# Exercise aim
Omit the pictures, please, and give each record below again exactly.

##### Data #####

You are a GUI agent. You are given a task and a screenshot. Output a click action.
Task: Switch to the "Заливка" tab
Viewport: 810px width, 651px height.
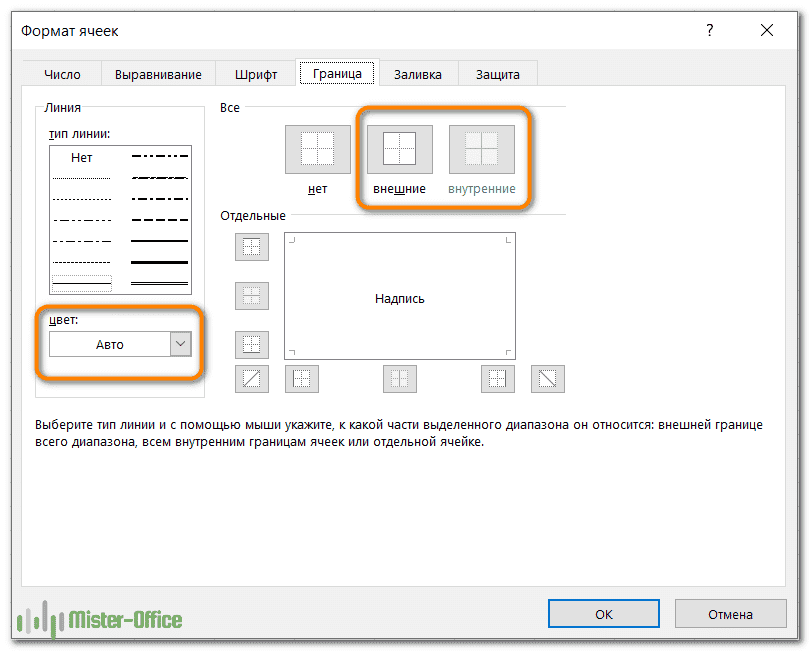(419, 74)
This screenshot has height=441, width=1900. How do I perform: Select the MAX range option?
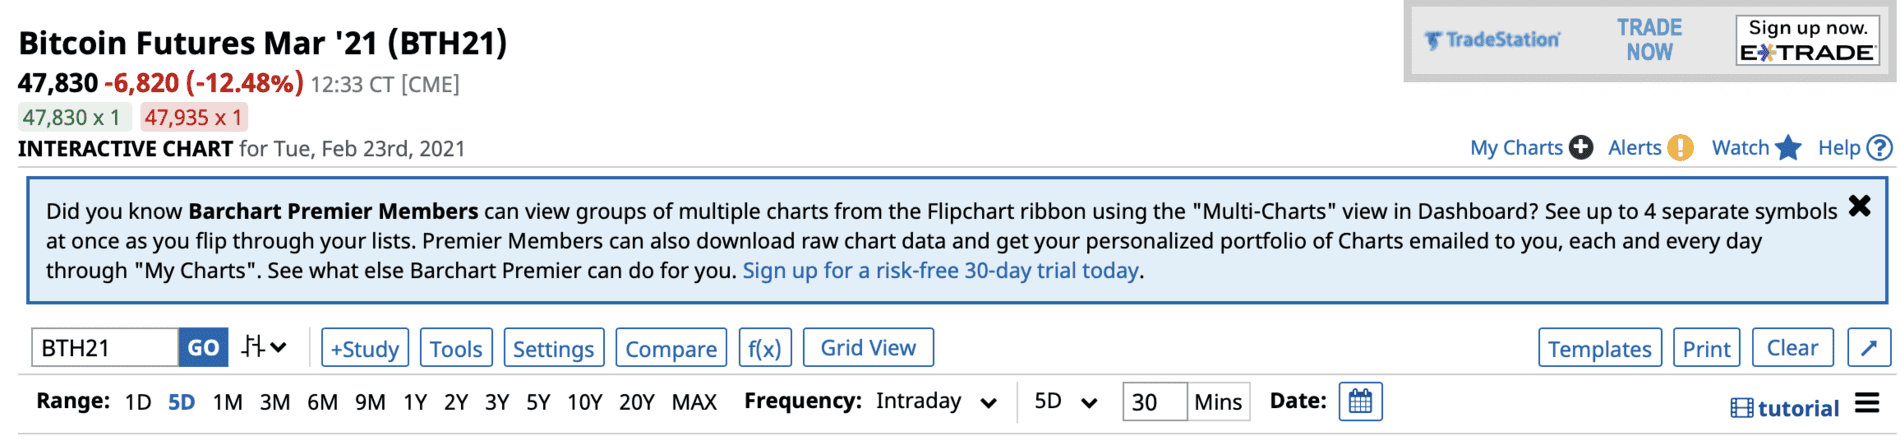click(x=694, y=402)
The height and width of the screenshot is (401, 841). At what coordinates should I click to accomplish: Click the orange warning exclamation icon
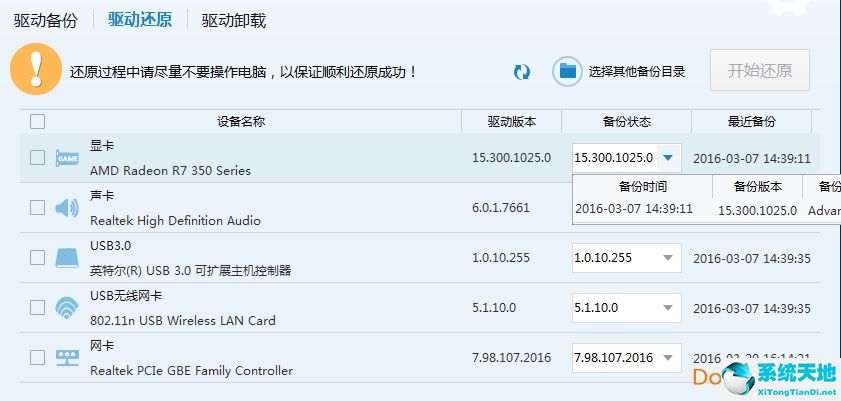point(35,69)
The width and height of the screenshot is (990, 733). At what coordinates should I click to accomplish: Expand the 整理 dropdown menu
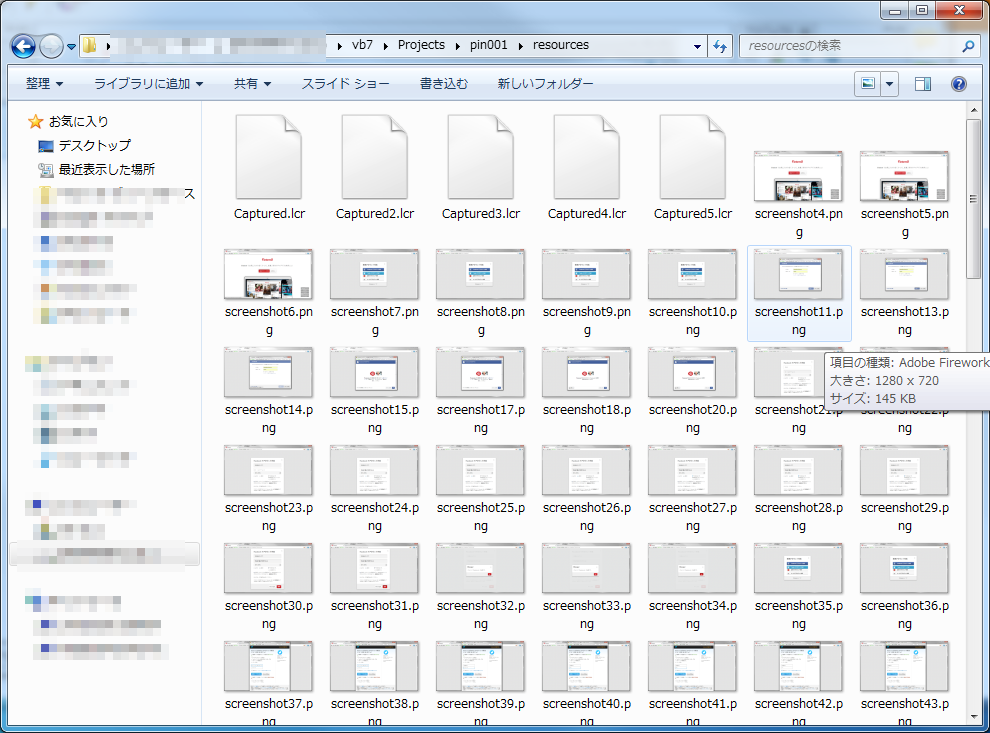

#####

# Answer area
You are a GUI agent. You are given a task and a screenshot. Output a click action.
Task: Switch to the "Заливка" tab
Viewport: 810px width, 651px height.
(419, 74)
This screenshot has height=441, width=1900. How do I perform: Select the MAX range option?
click(x=694, y=402)
The height and width of the screenshot is (401, 841). At what coordinates should I click to accomplish: Click the orange warning exclamation icon
point(35,69)
The width and height of the screenshot is (990, 733). At what coordinates should I click to accomplish: Expand the 整理 dropdown menu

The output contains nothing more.